Ownership should be strictly enforced for this to work. On the
various X86 machines the hardware does exist that could allow the OS
to lock things down. It would make the call process a lot slower but
in critical systems it may be worth it.
OS/2 was pretty good in this respect. Step out of line and your process
gets swatted before it can do any harm.
Linux seems to be faily good on that subject too, but that is not what
I meant. I was refering to protection on the level of the routine
call.
Subroutines could be "pure" in that they only ever reference their
parameters and only modify their defined return areas.
I think that hardware designers could do a lot to improve matters.
Having a call-return stack, a parameter stack, return value area, and
local variables area all independant and enforced in hardware would
make it much harder to mess things up.
Limiting address range each process is allowed to access will do.
When a pass by reference is done, the reference could contain the
permissions and size information so that the called routine would be
restricted to only writing where the callee wants it to.
You do have to be careful you don't create something that is unweildly.
x86 has an array BOUND instruction but I can't recall ever seeing it
used in anger.
Doing it at the hardware level isn't all that hard.

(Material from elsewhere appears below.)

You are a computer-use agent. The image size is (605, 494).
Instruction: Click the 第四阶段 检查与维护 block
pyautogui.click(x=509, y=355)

The reference
only needs to contain the starting address and the length in special
hardware. Accesses would always use the reference and an offset into
it. The hardware would have to have an adder and comparison circuit
special to the addressing process.
The Modula2 solution was to have pragmas that allowed
development code to insert preambles and postambles to defend against
stack overflow, numeric faults, page faults etc and a kernel to return a
traceback or postmortem dump that would identify the failing code. The
traceback still worked in prodcuction code but the testing was disabled.
Borland pascal would do full range and overflow and stack checking.
It did initialized object tests on virtual method dispatches.
The first PC compilers with these capabilites were around in the mid
1980's distributed by Logitech (now better know for its mouse).